In developing our system for creating organizational excellence, we incorporated the “best of the best” into our methodology- from consulting practices to performance management software to quality programs to executive coaching. It is a comprehensive, holistic approach to building companies that formulate effective strategies and execute them successfully.
Here are some of the broad, key steps from our system:
- Assess. Determine what needs to change in the organization. This includes discovery steps involving client and key personnel interviews, direct observation, analytics/metrics audit.
- Develop the vision. Figure out where the organization will dominate and develop the broad mission utilizing input from the “boots on the ground.” Including lower-level managers in this process empowers them and will help keep them focused on the vision when managing their squads.
- Roadmap it out. Who does what and in which timeframe? Leaders have to adopt a management viewpoint here, taking into account the realities of the resources and personnel at hand.

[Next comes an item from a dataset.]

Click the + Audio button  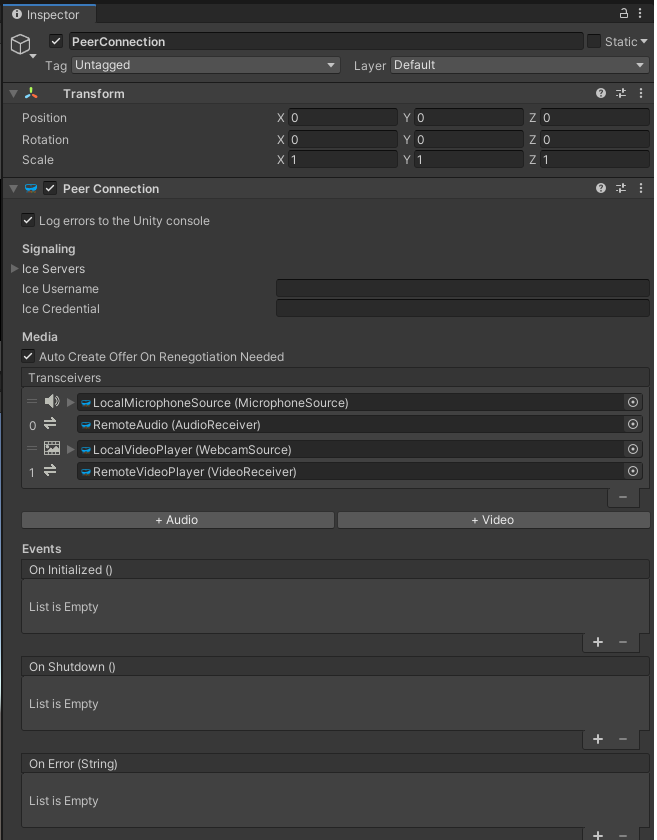177,519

- Align. Change is painful unless you can balance running the current business with change implementation. It is hard to do, but we have best practices to help our clients manage this transition. The key is to get agreements both horizontally and vertically across divisions, departments, and individual employees.
- Execute. This is the stage where strategic planning converts into the actual doing. Those responsible for execution must be able to shift roles from getting buy-in to the vision to ensuring workers get tasks done.

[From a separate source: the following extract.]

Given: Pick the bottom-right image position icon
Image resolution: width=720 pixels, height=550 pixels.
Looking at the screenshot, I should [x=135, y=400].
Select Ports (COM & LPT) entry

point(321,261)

- Refine. Once the vision is well underway to being accomplished, everyone involved should have significant input as to what is working and what should be tweaked. As before, even lower-level employees and managers will shift into visionaries at this point as they imagine what could be improved. And the C-Suite will have to think of the practical requirements of managing these refinements within the constraints of existing resources.
Leadership and management should not be considered two different job descriptions; rather, they should be seen as different roles each individual will occupy regardless of their official title.
Instilling this viewpoint in a company will increase responsibility by each team member and give them a greater sense of ownership of the results.
Give them sufficient freedom to creatively solve problems as leaders, and provide the best practices and processes to direct action as managers – even if only of their own position – and you will win.